It’s a photography show, except the photographer didn’t take the pictures.
Serving as artist-in-residence at Virginia Commonwealth University Rice Rivers Center over the last year, Alyssa Salomon collaborated with Rice’s director of environmental outreach, biologist Anne Wright, to capture the diversity of the ecosystems of the Central Virginia section of the James River watershed.
Using a basic hunter’s camera — a cheap, compact digital infrared camera with motion sensors that take night-vision stills — Wright’s goal was to record animals such as deer, coyotes and feral cats inhabiting the region.

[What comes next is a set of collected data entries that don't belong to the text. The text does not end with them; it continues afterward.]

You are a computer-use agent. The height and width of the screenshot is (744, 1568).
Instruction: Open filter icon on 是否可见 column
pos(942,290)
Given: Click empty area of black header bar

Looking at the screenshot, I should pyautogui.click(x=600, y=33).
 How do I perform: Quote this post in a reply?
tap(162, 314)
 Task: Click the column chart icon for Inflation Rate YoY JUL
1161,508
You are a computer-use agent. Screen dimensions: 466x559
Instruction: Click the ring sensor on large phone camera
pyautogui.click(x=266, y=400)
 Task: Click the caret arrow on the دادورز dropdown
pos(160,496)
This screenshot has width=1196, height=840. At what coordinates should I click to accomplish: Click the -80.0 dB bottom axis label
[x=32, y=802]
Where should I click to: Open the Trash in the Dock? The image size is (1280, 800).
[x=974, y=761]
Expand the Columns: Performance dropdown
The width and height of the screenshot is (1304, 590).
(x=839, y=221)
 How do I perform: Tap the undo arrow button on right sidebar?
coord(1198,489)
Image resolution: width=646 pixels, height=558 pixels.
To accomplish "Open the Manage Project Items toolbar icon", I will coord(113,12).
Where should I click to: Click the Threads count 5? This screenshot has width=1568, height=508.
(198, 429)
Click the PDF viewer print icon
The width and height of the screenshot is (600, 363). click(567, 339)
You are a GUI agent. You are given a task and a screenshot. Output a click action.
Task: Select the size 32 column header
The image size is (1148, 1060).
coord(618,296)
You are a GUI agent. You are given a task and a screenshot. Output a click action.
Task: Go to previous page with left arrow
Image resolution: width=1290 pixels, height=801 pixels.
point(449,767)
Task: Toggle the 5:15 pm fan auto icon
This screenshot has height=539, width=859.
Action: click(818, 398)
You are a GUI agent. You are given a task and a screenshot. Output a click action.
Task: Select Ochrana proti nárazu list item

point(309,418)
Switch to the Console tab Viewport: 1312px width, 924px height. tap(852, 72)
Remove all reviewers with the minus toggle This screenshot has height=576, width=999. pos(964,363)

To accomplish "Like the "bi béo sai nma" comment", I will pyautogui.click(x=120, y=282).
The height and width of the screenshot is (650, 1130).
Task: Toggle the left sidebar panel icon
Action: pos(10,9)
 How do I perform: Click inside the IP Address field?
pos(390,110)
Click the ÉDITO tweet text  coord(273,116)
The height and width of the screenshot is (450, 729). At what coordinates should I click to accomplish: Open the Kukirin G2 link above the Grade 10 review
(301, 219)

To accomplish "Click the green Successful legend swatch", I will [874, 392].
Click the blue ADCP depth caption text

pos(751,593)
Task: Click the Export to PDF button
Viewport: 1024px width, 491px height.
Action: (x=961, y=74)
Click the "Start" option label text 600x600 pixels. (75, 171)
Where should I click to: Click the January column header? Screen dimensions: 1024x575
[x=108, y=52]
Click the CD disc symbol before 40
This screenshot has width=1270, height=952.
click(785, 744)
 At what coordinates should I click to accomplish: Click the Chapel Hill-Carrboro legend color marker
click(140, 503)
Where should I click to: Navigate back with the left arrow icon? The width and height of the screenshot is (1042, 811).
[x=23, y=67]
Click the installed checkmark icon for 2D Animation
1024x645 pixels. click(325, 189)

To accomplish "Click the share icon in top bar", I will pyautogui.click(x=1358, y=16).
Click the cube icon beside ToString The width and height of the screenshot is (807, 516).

Salomon, contemplating the component of chance, saw the possibility for more.
“Animal Land” at Candela Gallery shows how Salomon took the science of Wright’s images and re-imagined them as art. The work is a smooth combination of technology and the alternative — or antique — methods Salomon favors.
Using a 19th century printing style called the Van Dyke process, Salomon uses a computer to create low-resolution negatives the size of the print that she wants on handmade, light-sensitive paper. Detail and clarity are not the point.
“It’s like why you might prefer an electric guitar with a fuzz pedal to a cello,” Salomon says. “The process creates the mood, voice and emotional charge of the image.”
The printmaking process — and what happened during it — was her driving interest. “I worked with each one to make an image that was going to have a song to it,” she says. “You can’t hold up one of these and say, ‘This is the truth’ — yet it is. It’s a perceived truth.”
Not satisfied with only the images taken at Rice Rivers Center, she also set up a camera in her own backyard in rural Providence Forge. She captured a photo of a coyote that her octogenarian neighbors swore that they’d heard howling. There had been stories about coyotes years ago, but everyone had assumed they were a myth. Here was proof.
Sometimes the motion sensor trips the camera, but nothing shows except for trees, shrubbery and grass. Other times, it’s just an eerie pair of eyes. “You’re left with a stage,” says Salomon. “It becomes a landscape that speaks to its occupants but doesn’t contain them. It reads like a drawing.”
The show’s pieces convey a strong sense of intrusion, of viewers seeing things in the vast animal world that usually stay hidden from humans. Salomon sees the Van Dyke process as ideal for such a scenario because it delivers a watercolor look and impressionistic feel rather than crisp photorealism.
She thinks of it as romantic — with a capital R — in the mode of Wordsworth, who saw beauty infused with dread and awe. “Beauty is out of vogue right now, but I want to insert beauty into the world,” she says. “Anne and I are saying: ‘Look, this is right here.’ We’re hoping by showing it that we’re tapping into the human desire to protect it.”
Candela Books and Gallery owner and photographer Gordon Stettinius agrees. “This body of work appeals to me because of Alyssa’s unapologetic search for romantic beauty while she manages to bring contemporary issues into the discussion,” he says. “The entire process, from concept to execution, begets a tension beneath the warm surface of the images.”
Salomon’s energy is in printmaking: A Warhol-like series of four prints of a deer, each in a different color tone, establishes that the way the images were made becomes what the images are. But they’re also a testament to the abundance of wildlife in the highly populated East Coast corridor — and the Richmond region in particular. As modern as our infrastructure feels, the photographic evidence proves that we’re merely living in the habitat of animals. It’s a parallel universe that threads invisibly through ours.
“Forty years ago, Richmond was facing its own ‘Silent Spring,’” she says, referring to Rachel Carson’s landmark book on the environment. “The river was closed for 13 years and species were vanishing. Now they’re coming back. They’re insisting on coming back, as long as we stop doing the worst. I could have easily called this show ‘Insistent Beauty.’” S
“Animal Land” runs through June 24 at Candela Books and Gallery at 214 W. Broad St., candelabooks.com.